PATH plans need dismissed
The Potomac-Appalachian Transmission Highline (PATH), planned by the regional transmission authority PJM Interconnection with both the American Electric Power Company and Allegheny Energy owning and operating the approximately 275-mile 765-kilovolt line from West Virginia to Maryland under the pretense of modernizing the current electrical grid by 2015, must not be merely postponed but flatly dismissed by the West Virginia Public Service Commission.
PATH must be replaced in favor of a more equitable and cost efficient plan that addresses first and foremost the utility needs of West Virginia residence. The PATH project will benefit PJM’s 51 million customers in 13 states and the District of Columbia with little benefit to the citizens of West Virginia. Examine the aforementioned figures that outline where the majority of the produced electricity is going along side PATH’s projected route, running through a large segment of the state, and it becomes evident that West Virginia will bear the majority of the burden associated with the project while failing to realize the largest share of the potential benefits. Large endeavors as land expansive as the PATH project almost inevitably entail numerous right-of-way disputes and eminent domain cases that leave ordinary individuals at a legal disadvantage to the almost unlimited resources of the regional utility coordinators.
The PATH project is just one example of a larger issue that the state has been dealing with for years. West Virginia has become a staging ground for costly land exhaustive energy projects that benefit surrounding states at our expense. West Virginia is stuck with the negative externality of such expansive energy ventures while the out-of-state consumers ultimately realize the benefits without any of the environmental and health related issues of such policies. As citizens of this great state we must stand against projects like PATH, that place the burden of paying and housing the energy infrastructure for the upper north eastern United States to West Virginia. We can no longer afford or allow ourselves to stand in a periphery status to the states around us. We can also no longer allow politicians to look out for the interest of big business at the expense of West Virginia.

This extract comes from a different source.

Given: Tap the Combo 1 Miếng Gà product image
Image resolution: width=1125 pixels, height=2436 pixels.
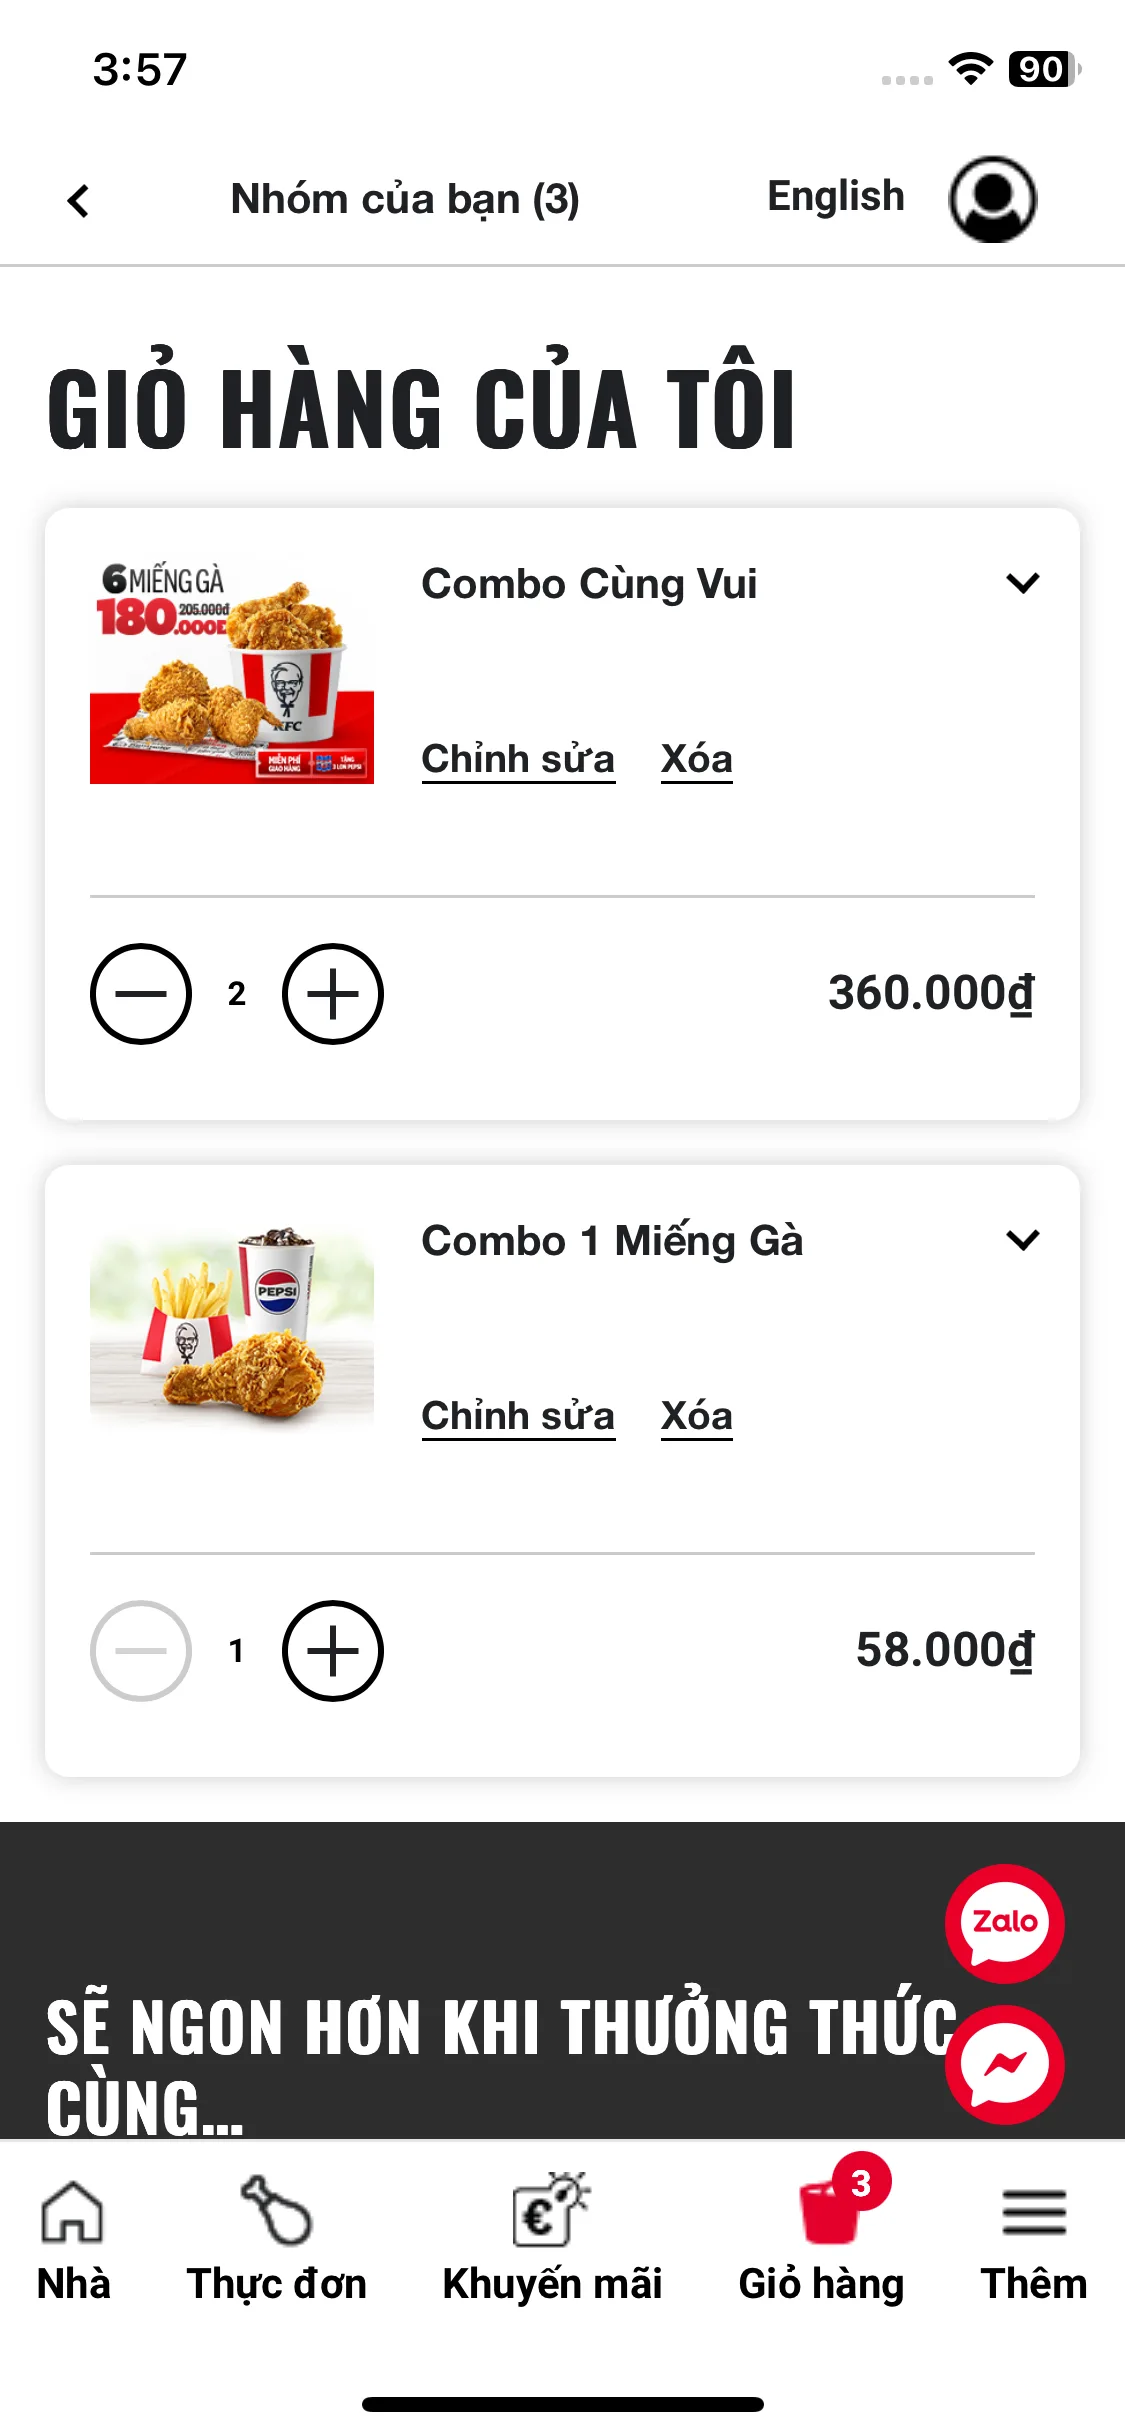Looking at the screenshot, I should point(232,1325).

West Virginia must demand that we receive benefits and services that are at least as good as we provide. West Virginian’s will suffer for years under the burden of continued increasing cost to maintain our highway infrastructure due to the amplified pressure placed on it by the augmented truck traffic and heavy loads that will be required to move the amount of raw materials needed to produce electricity for so many people, and as an added bonus we also get to pay more to use the same amount of electricity in order to fund projects such as PATH. Taking a stand now shows our solidarity in opposition to the unfair utility practices that place West Virginia on the hook for the energy needs of others.